第44章 Chapter44
Chapter44
“徐祎,店裏很多事情要忙,我和你爸走不開,自己好好比。”
“徐祎,把所有的實力發揮出來,争取站上領獎臺,別每次都拿個第四第五。”
“徐祎,我看你這次比賽很多動作都做得不是很好,是不是運氣好才拿的冠軍?平時訓練偷懶了?你怎麽就不能自覺點?”
“徐祎……”
周岚千篇一律、毫無溫度的話語再次浮現在徐祎腦海中,他羨慕許知霖,羨慕許知霖的家人到場支持;我呢?賽前各種要求,賽後還被嘲諷,難道我真的只是你們拿來炫耀的工具?
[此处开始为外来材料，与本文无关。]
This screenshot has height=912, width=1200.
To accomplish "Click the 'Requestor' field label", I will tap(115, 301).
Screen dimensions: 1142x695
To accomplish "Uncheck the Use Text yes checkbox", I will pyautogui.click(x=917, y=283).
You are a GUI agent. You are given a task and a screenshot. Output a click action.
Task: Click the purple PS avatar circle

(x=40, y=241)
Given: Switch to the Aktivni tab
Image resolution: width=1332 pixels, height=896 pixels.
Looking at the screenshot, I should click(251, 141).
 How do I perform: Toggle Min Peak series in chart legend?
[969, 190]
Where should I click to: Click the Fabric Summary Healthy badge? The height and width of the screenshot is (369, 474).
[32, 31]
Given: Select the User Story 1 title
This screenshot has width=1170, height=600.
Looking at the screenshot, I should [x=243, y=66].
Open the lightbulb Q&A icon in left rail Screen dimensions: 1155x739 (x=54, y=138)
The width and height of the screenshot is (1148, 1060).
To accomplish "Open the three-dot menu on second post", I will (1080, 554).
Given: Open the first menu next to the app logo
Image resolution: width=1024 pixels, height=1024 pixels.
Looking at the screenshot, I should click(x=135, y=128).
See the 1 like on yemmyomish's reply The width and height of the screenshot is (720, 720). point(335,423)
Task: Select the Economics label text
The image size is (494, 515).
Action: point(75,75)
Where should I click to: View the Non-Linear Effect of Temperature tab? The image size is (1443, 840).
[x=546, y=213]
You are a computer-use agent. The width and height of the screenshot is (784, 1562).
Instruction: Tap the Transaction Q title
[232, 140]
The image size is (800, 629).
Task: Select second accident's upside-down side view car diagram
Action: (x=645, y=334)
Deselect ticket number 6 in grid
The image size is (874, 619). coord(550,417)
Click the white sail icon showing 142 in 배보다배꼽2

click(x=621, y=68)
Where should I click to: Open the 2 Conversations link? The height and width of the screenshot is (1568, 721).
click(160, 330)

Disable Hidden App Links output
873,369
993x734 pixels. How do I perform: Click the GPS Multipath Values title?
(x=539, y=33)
“小師弟,你是不是累了?”許知霖知道徐祎不能和家人團聚,心情不大好,因此格外留意他的舉動。
徐祎魂不守舍,總是覺得心煩:“沒有。”
“許知霖,你看小徐,你們都是方導教的,怎麽他跳馬就跳得又高又遠,你就不行?小徐全運會跳馬決賽那兩跳跳得多好,從助跑到落地,挑不出一點錯處,要是放到今年世錦賽,不看難度,光看完成質量,就可以排在前三。”許奶奶朝徐祎豎起大拇指。
“我也是這麽認為的。”許爺爺點了點頭。
“怎麽你們都喜歡偷偷去看我比賽?”
“我們在精神上和行動上支持你,在家也是閑着。”
“許知霖,你得給我們頒個‘最佳粉絲獎’,奶奶把你的比賽過程全錄下來了,我負責當攝影師,把你拍得好看。”
“網上不是有回放嗎?”
“我喜歡自己錄,我們老人家也是跟得上時代的潮流的,那照相機往脖子上一挂、一舉,多有範兒,是不是?”
“奶奶,你們真的好忠實哦!”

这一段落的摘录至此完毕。